Associated with many forms of physical documentary evidence will be fears over confidentiality and privacy every organisation has documentation that it regards as sensitive, whether for financial or business planning reasons, or those more attributable to relationships with depositors. Auditing teams need to put appropriate non-disclosure agreements in place to secure the confidence of repository representatives that privacy and confidentiality agreements will not be breached by the audit process. The processes and practices of conducting audits are, moreover, governed by a range of professional practices.
These types of documentation must be subjected to consistent and unbiased evaluation. The methods for evaluating documentation and reporting on their evaluation require further consideration. Moreover the evaluation of the submitted documentation may result in subsequent requests for additional written documentation, or the collection of evidence through observation of practice or by means of interviews.
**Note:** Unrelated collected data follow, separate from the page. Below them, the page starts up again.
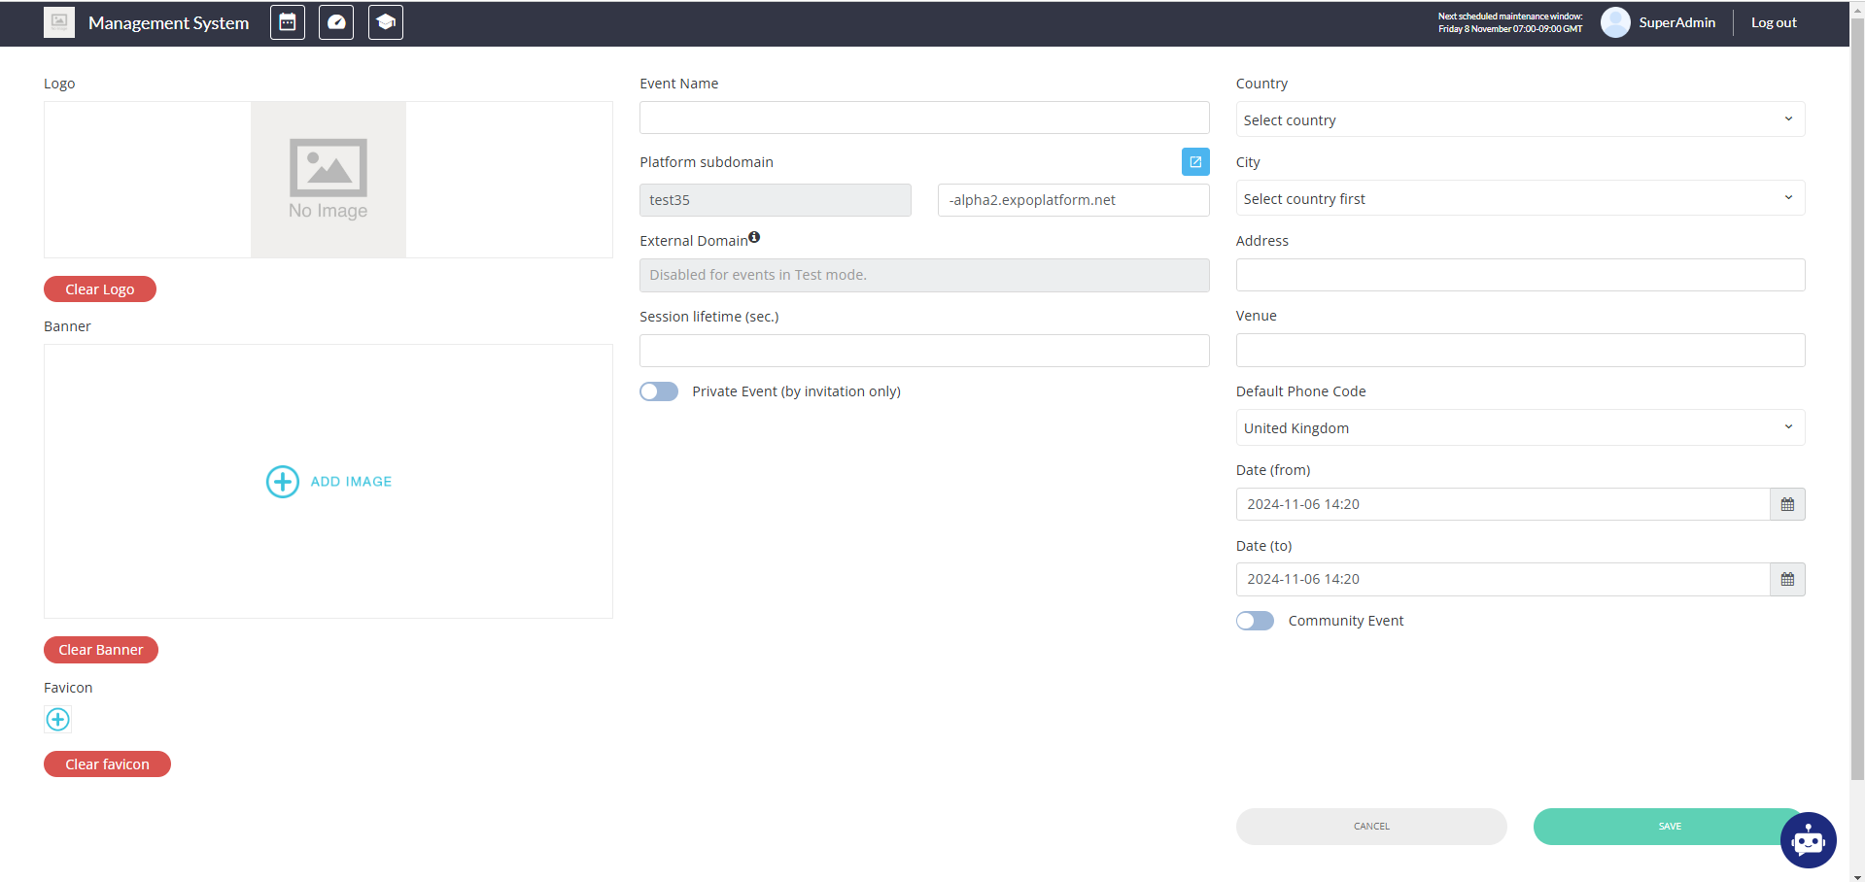
Task: Open the SuperAdmin user menu
Action: coord(1659,22)
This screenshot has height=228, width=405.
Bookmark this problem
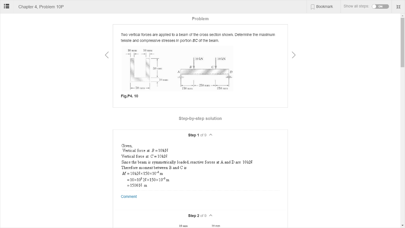pos(322,6)
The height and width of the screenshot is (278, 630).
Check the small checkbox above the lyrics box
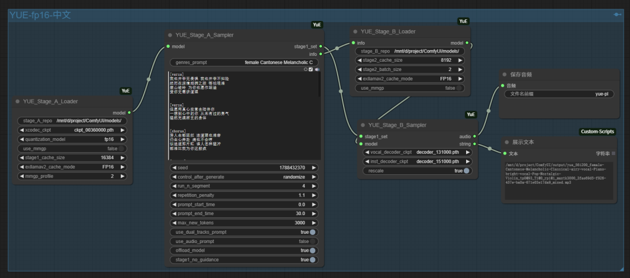tap(311, 69)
6. Observation of Practice Evidence
Witness accounts describing existing processes within the repository represent a key means of determining whether certification criteria are being met. In most cases this represents the most straightforward way in which repository workflow and good practice can be evidenced. Within the context of an institutional audit, auditors themselves will expect to be exposed to the processes of ingest, archiving, and dissemination. This might be most fruitfully achieved by following the passage of a single digital object throughout the full process, or through the selection of different evidence points related to the passage of different objects through the process while observing what happens at each of these points. As well as processes, technical characteristics of the repository can be assessed in this way. While observation may appear less objectively quantifiable than documentary evidence, it nonetheless represents an important part of the organisational assessment and is used in other types of audit. In such areas as procedures and workflow models, auditors can test how well the repository understands what it does and does what it says it does, its relationship with its users, and how it has planned to handle disasters. These observations might include walkthroughs or testing and measurement of the presence of essential characteristics of digital objects against anticipated or projected characteristic survival after preservation action (e.g., after regularisation, migration, emulation) has been carried out. Here again our community needs to define what practices it should adopt to document these audits; there are practices we can adopt from other communities.
7. Testimonial Evidence
Interviews with stakeholders and repository staff will allow the auditor to assess internal mechanisms and organisational processes. Inevitably, documentary evidence offers incomplete insights. In most organisations there is a degree of knowledge that is locked away 'in the heads' of experienced repository staff. This in itself is a concern in terms of certification, and every repository should have mechanisms in place to mitigate risks posed by this situation. Interviews are an effective means of highlighting the omissions that exist within formal documentation and to validate whether the aspirations of the documents are achieved in reality.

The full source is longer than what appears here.